ミズイ攻防戦2
先駆けが門から侵入すると俺たちも続いた。外に残った能力者はロークン一人だけだ。
市街戦は一方的な状況となっていた。塀に囲まれた狭い土地に家々が立ち並び、間を曲がりくねった道が走る。敵兵の練度は低くはなかったものの、機先を制したアドバンテージは大きい。道ごとに発生する小規模で断続的な戦闘全てでスーマ軍がクジーフィ軍を蹴散らす。
とはいえ道が狭いことで兵力の優位性は小さい。守るクジーフィ軍が急ぐべきは崩れかけた統率を立て直し、各所の戦闘でスーマ軍を押し留めることだろう。すでに近隣の街に援軍を求める早馬が出ているはず。戦力をできるだけ温存しながら少しずつ、街の中でも高台にある館まで後退する。逆にスーマはそれを許さず、敵戦力をできるだけ削る。これが双方の真っ当な戦い方だろう。
だが今回に限っては正しい戦術ではない。
正方形に近い塀のうち山側の一辺は険しくて侵入できるルートがない。門は東側の辺の中央と北西の角の近くにあった。俺たちが侵入したのは東側からだ。

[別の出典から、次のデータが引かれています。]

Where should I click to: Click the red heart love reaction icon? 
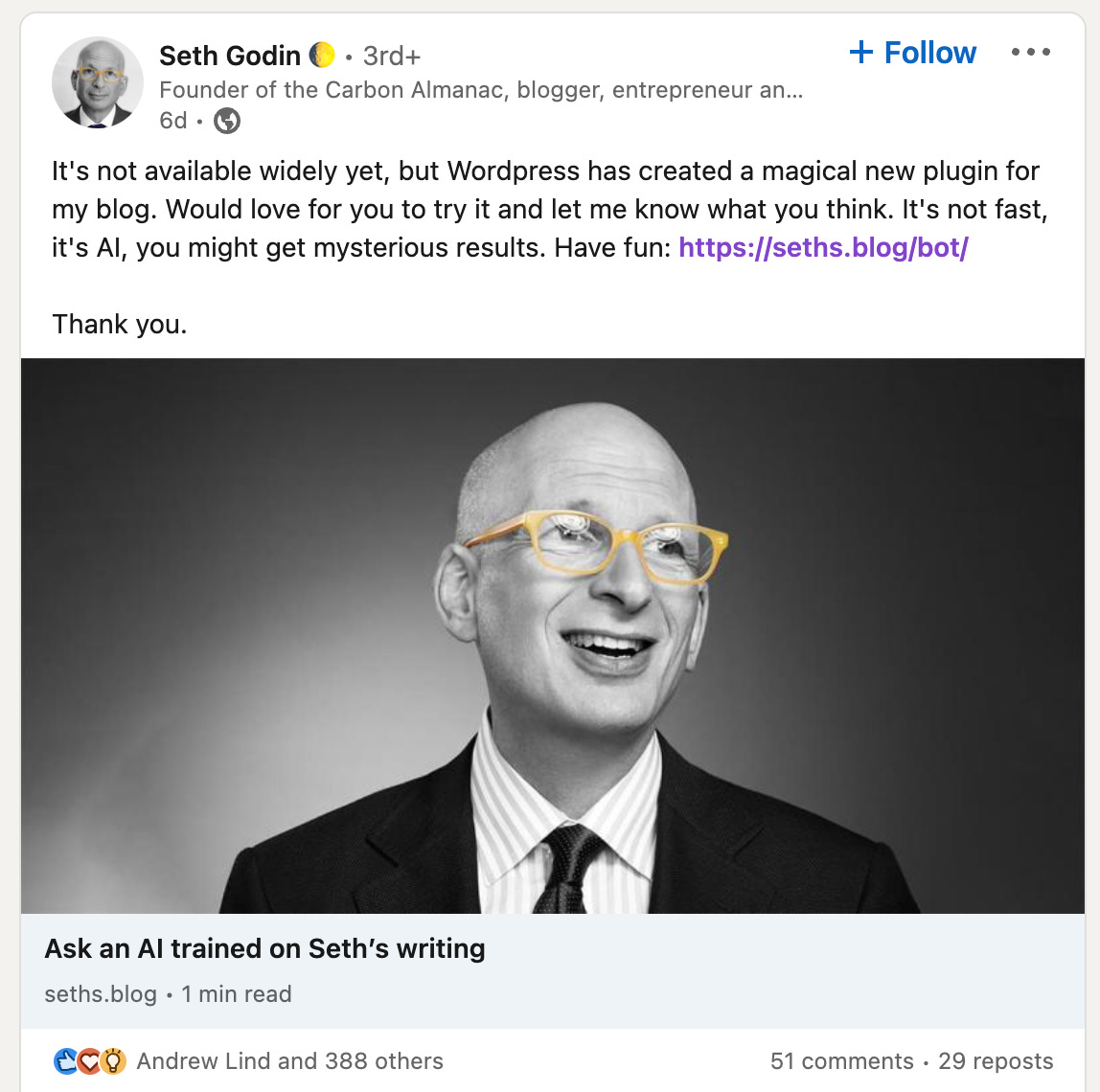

銀髪が風に揺れる。侵入した路地に立てこもる敵一般兵5名ほどを一刀で切り裂き、速やかに次の戦闘地点に移動する。数回繰り返せばすぐに各所で後退する速度が上がった。スーマ屈指の能力者、戦神の娘に真っ向から挑みたい者などいないのだ。
着実に撤退が進みつつある。頃合いか。
東門が破られたとの報せが入ったときは驚いた。虚をついて襲撃されたからではない。重要な防衛目標を破壊されるまで敵の動きに気づけないほど、弛みきらせてしまった自分に、だ。ここまで足りぬとは思っていなかった。何が分団長だ。これで赤銅騎士団の力を疑われる事態になっては団長に申し訳が立たぬ。しかし自分の無能さを呪っても状況は良くなるわけでもなし、打てる手を全力で打ち続ける以外になすべきことはないのだ。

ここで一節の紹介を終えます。